**SUPPLIED DATA:**
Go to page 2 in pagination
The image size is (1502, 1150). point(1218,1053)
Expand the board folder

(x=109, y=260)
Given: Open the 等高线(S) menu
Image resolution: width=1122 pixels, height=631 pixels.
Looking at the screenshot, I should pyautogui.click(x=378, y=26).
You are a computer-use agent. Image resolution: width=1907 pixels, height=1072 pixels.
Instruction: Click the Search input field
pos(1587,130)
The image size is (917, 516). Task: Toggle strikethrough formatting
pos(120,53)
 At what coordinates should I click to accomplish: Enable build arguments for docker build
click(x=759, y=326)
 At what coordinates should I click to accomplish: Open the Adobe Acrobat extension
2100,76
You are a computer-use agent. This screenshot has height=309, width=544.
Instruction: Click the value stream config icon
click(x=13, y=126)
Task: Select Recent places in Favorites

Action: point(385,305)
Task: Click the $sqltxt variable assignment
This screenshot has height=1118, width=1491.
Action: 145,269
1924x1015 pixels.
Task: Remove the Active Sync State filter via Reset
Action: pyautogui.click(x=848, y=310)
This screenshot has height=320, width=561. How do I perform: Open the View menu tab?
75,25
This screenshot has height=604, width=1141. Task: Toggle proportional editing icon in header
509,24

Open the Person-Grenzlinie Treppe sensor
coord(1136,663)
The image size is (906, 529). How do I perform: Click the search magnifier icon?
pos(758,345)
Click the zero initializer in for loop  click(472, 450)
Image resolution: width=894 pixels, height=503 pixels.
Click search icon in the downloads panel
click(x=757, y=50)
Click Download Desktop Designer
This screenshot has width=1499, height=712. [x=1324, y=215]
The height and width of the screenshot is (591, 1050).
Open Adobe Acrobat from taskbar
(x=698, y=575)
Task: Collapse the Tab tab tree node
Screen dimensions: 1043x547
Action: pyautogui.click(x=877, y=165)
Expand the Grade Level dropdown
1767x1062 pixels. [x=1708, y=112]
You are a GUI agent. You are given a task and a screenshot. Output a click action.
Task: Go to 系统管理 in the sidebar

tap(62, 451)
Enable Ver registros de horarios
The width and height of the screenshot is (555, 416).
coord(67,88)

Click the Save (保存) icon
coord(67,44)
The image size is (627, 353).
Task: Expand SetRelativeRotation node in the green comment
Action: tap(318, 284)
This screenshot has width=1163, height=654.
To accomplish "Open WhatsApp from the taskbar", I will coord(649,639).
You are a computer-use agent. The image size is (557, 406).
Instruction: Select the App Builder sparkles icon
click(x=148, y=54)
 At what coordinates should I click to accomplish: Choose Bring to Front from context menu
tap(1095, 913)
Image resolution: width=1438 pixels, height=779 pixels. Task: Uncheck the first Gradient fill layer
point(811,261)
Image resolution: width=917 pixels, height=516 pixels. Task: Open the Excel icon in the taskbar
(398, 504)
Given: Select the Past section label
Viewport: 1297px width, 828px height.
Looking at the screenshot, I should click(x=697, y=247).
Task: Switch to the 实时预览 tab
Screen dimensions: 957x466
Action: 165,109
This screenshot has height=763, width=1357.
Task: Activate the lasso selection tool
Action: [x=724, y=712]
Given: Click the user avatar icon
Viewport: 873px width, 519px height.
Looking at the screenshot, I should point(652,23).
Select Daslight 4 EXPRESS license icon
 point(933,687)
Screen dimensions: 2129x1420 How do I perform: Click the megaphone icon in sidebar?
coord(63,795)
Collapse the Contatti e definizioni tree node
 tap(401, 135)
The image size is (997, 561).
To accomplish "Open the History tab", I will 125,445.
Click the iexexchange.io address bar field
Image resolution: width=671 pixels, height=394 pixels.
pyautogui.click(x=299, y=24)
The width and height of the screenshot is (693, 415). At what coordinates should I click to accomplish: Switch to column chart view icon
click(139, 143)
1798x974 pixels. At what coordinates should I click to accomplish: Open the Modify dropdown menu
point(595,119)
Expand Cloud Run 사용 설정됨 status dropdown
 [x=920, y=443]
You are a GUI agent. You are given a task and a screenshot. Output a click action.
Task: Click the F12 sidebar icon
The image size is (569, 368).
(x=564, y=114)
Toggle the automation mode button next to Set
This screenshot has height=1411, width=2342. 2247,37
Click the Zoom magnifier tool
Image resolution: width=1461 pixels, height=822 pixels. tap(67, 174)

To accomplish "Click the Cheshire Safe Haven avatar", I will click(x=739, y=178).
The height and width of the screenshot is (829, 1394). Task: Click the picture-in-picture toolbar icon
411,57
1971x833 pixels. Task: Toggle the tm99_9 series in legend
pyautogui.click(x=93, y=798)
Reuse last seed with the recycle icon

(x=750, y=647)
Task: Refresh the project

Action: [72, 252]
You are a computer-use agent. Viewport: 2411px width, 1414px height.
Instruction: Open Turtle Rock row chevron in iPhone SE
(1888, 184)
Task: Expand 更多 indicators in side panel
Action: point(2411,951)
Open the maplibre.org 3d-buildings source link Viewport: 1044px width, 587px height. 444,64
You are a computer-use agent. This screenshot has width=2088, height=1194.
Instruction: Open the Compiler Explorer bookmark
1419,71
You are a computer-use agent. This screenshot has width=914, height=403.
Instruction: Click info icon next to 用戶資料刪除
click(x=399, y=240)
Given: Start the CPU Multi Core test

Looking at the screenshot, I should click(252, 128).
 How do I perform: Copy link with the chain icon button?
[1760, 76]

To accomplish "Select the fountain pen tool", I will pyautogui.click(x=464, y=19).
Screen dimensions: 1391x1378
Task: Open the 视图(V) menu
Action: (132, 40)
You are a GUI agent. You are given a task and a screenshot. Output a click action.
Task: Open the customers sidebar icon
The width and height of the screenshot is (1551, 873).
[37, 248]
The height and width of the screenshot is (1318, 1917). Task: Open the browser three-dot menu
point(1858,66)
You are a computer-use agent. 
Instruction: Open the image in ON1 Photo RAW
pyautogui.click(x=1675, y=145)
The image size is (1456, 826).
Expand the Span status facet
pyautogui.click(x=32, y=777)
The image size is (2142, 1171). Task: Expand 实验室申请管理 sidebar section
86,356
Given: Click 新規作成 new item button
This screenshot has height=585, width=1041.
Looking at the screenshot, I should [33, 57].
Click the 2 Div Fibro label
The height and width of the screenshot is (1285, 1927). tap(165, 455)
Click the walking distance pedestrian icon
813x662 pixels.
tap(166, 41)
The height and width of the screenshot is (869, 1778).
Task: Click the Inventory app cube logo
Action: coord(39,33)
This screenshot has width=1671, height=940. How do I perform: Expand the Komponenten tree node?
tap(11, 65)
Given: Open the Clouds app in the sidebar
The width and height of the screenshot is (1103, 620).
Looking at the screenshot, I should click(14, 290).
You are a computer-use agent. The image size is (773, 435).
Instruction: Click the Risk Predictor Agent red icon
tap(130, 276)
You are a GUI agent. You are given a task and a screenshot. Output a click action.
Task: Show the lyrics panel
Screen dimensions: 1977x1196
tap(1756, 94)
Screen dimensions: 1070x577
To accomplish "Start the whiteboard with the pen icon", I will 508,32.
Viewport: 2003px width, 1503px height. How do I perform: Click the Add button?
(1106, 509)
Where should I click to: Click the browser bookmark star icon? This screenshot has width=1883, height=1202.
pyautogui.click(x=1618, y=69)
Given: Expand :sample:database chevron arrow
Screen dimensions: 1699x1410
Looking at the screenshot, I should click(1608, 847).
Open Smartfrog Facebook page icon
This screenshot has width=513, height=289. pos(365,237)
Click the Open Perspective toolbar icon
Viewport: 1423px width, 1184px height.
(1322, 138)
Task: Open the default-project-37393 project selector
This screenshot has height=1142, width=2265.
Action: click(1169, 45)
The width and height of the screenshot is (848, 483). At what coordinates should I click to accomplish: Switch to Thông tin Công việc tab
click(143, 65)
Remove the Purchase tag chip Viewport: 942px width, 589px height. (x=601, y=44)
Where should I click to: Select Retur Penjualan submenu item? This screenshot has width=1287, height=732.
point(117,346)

**WHAT YOU NEED TO DO:**
Lines above that have "avatar": copy each of them.

**RESPONSE BELOW:**
Given: Click the user avatar icon
To accomplish "Click the Cheshire Safe Haven avatar", I will click(x=739, y=178).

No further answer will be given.